Leaving aside that Apple doesn’t think like this – and CEO Tim Cook has told people with that attitude to “get out of this stock” – there is plenty of evidence that DEI policies are profitable. For example, a large-scale McKinsey study showed that the most diverse companies are also the most profitable, and concluded that this is not coincidence.
This report shows not only that the business case remains robust, but also that the relationship between diversity on executive teams and the likelihood of financial outperformance is now even stronger than before. These findings are underpinned by our largest data set to date, encompassing 15 countries and more than 1,000 large companies […]
Our 2019 analysis finds that companies in the top quartile of gender diversity on executive teams were 25 percent more likely to experience above-average profitability than peer companies in the fourth quartile.

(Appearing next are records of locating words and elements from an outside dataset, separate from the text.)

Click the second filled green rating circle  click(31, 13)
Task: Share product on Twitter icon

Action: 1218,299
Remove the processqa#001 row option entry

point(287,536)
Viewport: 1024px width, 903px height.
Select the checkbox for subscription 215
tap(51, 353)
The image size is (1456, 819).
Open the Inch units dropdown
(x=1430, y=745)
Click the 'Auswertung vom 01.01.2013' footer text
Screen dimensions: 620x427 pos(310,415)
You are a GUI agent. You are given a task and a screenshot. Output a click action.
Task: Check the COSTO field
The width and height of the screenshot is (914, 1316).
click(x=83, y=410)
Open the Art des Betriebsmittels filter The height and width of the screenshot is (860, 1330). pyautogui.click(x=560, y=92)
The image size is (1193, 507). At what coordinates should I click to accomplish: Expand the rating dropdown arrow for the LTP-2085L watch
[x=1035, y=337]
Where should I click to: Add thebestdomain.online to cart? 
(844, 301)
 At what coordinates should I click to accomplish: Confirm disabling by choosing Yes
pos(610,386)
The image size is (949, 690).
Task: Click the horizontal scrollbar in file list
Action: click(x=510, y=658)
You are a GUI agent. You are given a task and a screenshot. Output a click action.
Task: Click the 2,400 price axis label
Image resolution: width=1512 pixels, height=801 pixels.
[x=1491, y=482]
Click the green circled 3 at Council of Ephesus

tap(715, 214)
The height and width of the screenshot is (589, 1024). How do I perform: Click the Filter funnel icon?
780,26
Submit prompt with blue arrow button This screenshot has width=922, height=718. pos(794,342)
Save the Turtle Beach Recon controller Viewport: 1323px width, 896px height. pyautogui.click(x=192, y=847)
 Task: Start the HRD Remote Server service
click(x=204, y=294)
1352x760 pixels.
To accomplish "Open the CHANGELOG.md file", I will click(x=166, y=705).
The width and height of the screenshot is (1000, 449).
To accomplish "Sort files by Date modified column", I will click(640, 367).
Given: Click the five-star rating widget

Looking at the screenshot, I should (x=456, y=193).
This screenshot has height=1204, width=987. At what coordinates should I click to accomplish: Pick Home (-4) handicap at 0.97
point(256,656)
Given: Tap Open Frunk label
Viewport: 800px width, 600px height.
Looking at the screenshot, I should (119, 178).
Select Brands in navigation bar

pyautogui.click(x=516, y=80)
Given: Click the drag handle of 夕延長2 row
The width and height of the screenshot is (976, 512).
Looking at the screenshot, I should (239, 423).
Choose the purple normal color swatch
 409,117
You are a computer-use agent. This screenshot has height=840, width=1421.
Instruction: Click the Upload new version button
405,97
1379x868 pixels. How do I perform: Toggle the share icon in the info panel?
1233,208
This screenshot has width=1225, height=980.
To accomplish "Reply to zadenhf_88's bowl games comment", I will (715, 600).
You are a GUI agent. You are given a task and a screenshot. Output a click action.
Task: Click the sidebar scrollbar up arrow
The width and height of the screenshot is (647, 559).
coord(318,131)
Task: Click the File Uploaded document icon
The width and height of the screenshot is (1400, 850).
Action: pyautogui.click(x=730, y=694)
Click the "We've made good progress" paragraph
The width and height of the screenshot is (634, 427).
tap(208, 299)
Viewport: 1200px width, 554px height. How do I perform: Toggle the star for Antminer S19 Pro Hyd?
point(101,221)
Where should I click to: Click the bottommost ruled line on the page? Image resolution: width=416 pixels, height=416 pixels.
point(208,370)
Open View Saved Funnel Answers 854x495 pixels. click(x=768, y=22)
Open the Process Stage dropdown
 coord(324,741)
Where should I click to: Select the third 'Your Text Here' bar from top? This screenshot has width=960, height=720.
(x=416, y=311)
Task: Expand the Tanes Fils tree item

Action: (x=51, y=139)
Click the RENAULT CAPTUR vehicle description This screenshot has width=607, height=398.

This is up from 21 percent in 2017 and 15 percent in 2014 […]
In the case of ethnic and cultural diversity, the findings are equally compelling. We found that companies in the top quartile outperformed those in the fourth by 36 percent in terms of profitability in 2019, slightly up from 33 percent in 2017 and 35 percent in 2014. And, as we have previously found, there continues to be a higher likelihood of outperformance difference with ethnicity than with gender.
A Boston Consulting Group study found that diversity was especially important when it comes to innovation.
Companies that reported above-average diversity on their management teams also reported innovation revenue that was 19 percentage points higher than that of companies with below-average leadership diversity.
None of this should be surprising. Global companies have incredibly diverse markets, and the more your workforce reflects this fact, the better able you’ll be to come up with products which appeal to the broadest possible demographics, and ensure they are accessible to the greatest number of people.
Apple has always said that you do what you think is right, and the money will follow. Given that the shareholder resolution says that Apple’s DEI policies go further than anyone else’s, and it’s the most profitable company in the world, you might imagine they would be able to do the math.